§ **Records for the exercise**:
------------------------------

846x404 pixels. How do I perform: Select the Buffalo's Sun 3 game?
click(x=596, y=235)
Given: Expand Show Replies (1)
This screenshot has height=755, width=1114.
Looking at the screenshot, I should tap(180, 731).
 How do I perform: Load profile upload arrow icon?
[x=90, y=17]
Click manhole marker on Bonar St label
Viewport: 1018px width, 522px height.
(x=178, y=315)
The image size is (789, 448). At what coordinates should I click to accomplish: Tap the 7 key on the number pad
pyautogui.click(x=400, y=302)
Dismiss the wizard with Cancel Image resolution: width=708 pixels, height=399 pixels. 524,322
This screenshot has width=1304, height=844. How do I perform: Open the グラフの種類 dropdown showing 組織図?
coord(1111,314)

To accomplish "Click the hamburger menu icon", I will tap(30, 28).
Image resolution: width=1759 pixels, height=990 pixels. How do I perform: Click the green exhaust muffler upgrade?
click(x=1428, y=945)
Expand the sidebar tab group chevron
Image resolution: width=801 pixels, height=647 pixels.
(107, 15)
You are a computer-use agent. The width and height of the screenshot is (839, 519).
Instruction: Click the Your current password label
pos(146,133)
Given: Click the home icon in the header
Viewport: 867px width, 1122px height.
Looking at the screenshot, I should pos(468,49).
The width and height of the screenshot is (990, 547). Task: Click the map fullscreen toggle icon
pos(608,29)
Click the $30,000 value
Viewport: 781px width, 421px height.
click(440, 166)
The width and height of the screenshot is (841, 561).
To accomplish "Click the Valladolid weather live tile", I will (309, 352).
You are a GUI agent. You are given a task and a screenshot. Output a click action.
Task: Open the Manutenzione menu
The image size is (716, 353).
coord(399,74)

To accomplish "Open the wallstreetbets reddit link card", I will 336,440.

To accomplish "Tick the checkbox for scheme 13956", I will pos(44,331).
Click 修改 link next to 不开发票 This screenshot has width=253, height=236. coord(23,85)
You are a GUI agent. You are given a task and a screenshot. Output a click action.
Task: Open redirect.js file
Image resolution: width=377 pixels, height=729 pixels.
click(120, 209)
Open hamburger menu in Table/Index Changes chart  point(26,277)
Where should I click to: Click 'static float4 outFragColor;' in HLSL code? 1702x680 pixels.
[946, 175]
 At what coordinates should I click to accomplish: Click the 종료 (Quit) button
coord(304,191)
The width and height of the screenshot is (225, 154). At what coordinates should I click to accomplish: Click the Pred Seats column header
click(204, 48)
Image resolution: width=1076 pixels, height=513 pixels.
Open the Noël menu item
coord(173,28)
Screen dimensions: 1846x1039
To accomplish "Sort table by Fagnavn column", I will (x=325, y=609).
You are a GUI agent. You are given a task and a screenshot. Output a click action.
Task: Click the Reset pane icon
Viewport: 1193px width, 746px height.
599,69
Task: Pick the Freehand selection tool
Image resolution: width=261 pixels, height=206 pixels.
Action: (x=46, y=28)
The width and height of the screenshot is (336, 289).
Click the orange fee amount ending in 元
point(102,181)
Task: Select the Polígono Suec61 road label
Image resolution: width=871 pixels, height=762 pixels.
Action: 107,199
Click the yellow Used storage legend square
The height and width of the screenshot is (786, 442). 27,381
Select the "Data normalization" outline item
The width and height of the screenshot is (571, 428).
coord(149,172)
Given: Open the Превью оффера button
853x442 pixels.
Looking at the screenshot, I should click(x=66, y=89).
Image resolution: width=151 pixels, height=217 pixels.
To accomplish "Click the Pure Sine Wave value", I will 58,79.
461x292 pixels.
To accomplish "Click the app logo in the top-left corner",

------------------------------

§ **Directions**: Reproduce every item above verbatim, keeping the original wording, characters, and line order unchanged.

§ **Output for this exercise**:
846x404 pixels. How do I perform: Select the Buffalo's Sun 3 game?
click(x=596, y=235)
Given: Expand Show Replies (1)
This screenshot has height=755, width=1114.
Looking at the screenshot, I should tap(180, 731).
 How do I perform: Load profile upload arrow icon?
[x=90, y=17]
Click manhole marker on Bonar St label
Viewport: 1018px width, 522px height.
(x=178, y=315)
The image size is (789, 448). At what coordinates should I click to accomplish: Tap the 7 key on the number pad
pyautogui.click(x=400, y=302)
Dismiss the wizard with Cancel Image resolution: width=708 pixels, height=399 pixels. 524,322
This screenshot has width=1304, height=844. How do I perform: Open the グラフの種類 dropdown showing 組織図?
coord(1111,314)

To accomplish "Click the hamburger menu icon", I will tap(30, 28).
Image resolution: width=1759 pixels, height=990 pixels. How do I perform: Click the green exhaust muffler upgrade?
click(x=1428, y=945)
Expand the sidebar tab group chevron
Image resolution: width=801 pixels, height=647 pixels.
(107, 15)
You are a computer-use agent. The width and height of the screenshot is (839, 519).
Instruction: Click the Your current password label
pos(146,133)
Given: Click the home icon in the header
Viewport: 867px width, 1122px height.
Looking at the screenshot, I should pos(468,49).
The width and height of the screenshot is (990, 547). Task: Click the map fullscreen toggle icon
pos(608,29)
Click the $30,000 value
Viewport: 781px width, 421px height.
click(440, 166)
The width and height of the screenshot is (841, 561).
To accomplish "Click the Valladolid weather live tile", I will (309, 352).
You are a GUI agent. You are given a task and a screenshot. Output a click action.
Task: Open the Manutenzione menu
The image size is (716, 353).
coord(399,74)

To accomplish "Open the wallstreetbets reddit link card", I will 336,440.

To accomplish "Tick the checkbox for scheme 13956", I will pos(44,331).
Click 修改 link next to 不开发票 This screenshot has width=253, height=236. coord(23,85)
You are a GUI agent. You are given a task and a screenshot. Output a click action.
Task: Open redirect.js file
Image resolution: width=377 pixels, height=729 pixels.
click(120, 209)
Open hamburger menu in Table/Index Changes chart  point(26,277)
Where should I click to: Click 'static float4 outFragColor;' in HLSL code? 1702x680 pixels.
[946, 175]
 At what coordinates should I click to accomplish: Click the 종료 (Quit) button
coord(304,191)
The width and height of the screenshot is (225, 154). At what coordinates should I click to accomplish: Click the Pred Seats column header
click(204, 48)
Image resolution: width=1076 pixels, height=513 pixels.
Open the Noël menu item
coord(173,28)
Screen dimensions: 1846x1039
To accomplish "Sort table by Fagnavn column", I will (x=325, y=609).
You are a GUI agent. You are given a task and a screenshot. Output a click action.
Task: Click the Reset pane icon
Viewport: 1193px width, 746px height.
599,69
Task: Pick the Freehand selection tool
Image resolution: width=261 pixels, height=206 pixels.
Action: (x=46, y=28)
The width and height of the screenshot is (336, 289).
Click the orange fee amount ending in 元
point(102,181)
Task: Select the Polígono Suec61 road label
Image resolution: width=871 pixels, height=762 pixels.
Action: 107,199
Click the yellow Used storage legend square
The height and width of the screenshot is (786, 442). 27,381
Select the "Data normalization" outline item
The width and height of the screenshot is (571, 428).
coord(149,172)
Given: Open the Превью оффера button
853x442 pixels.
Looking at the screenshot, I should click(x=66, y=89).
Image resolution: width=151 pixels, height=217 pixels.
To accomplish "Click the Pure Sine Wave value", I will 58,79.
461x292 pixels.
To accomplish "Click the app logo in the top-left corner",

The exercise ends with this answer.